• [PROBLEM TO WORK ON] Reproduce the top of the data verbatim, through and including the line that contains "Given: Click the vertical scrollbar thumb".

• [SOURCE MATERIAL]
####################

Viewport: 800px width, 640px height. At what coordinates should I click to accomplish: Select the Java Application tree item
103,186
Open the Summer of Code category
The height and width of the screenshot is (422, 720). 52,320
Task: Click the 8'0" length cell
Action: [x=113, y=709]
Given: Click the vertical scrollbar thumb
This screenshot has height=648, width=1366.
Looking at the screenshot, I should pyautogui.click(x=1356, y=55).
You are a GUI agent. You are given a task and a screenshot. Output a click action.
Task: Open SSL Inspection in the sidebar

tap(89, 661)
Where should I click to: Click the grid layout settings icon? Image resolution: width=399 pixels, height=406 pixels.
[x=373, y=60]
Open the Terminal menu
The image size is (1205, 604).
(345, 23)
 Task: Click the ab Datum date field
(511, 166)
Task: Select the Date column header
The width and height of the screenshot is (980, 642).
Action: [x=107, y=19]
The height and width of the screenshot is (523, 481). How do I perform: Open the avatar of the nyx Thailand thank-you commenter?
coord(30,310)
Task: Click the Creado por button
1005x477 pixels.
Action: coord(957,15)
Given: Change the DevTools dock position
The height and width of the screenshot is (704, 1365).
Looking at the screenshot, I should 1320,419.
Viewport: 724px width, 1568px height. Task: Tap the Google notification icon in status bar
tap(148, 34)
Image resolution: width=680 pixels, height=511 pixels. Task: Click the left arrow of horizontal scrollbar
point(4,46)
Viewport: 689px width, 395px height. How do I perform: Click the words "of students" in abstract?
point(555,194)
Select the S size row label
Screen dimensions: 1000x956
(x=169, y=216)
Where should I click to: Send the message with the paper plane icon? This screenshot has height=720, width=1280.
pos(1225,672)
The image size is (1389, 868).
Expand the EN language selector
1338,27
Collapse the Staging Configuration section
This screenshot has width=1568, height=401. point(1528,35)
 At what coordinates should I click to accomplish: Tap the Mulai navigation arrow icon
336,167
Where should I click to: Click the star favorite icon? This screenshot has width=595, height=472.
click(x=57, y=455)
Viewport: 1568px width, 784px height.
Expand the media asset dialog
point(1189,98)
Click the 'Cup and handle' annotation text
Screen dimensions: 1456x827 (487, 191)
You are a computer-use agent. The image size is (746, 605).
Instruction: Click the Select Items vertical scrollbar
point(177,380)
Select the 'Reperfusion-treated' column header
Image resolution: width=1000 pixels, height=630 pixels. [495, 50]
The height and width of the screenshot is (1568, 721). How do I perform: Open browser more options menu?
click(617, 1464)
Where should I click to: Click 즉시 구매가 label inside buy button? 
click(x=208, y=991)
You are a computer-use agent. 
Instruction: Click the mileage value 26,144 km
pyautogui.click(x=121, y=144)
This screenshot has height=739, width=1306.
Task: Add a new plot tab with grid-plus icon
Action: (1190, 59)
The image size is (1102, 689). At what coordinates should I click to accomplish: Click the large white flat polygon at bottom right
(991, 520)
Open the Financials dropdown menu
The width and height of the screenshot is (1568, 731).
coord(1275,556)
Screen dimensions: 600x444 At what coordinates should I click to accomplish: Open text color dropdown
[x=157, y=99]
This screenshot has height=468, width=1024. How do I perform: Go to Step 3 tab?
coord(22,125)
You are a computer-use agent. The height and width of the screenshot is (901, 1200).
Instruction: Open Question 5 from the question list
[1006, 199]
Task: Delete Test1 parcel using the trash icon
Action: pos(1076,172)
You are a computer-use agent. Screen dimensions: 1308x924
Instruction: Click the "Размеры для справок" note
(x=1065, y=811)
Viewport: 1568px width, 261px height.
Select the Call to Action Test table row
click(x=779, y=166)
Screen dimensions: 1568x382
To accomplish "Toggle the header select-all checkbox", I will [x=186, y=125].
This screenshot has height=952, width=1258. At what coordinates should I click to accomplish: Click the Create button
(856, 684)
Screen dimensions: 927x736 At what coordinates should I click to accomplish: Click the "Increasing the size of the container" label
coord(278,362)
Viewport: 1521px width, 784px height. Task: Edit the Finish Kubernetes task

####################

• [WRITTEN ANSWER]
Viewport: 800px width, 640px height. At what coordinates should I click to accomplish: Select the Java Application tree item
103,186
Open the Summer of Code category
The height and width of the screenshot is (422, 720). 52,320
Task: Click the 8'0" length cell
Action: [x=113, y=709]
Given: Click the vertical scrollbar thumb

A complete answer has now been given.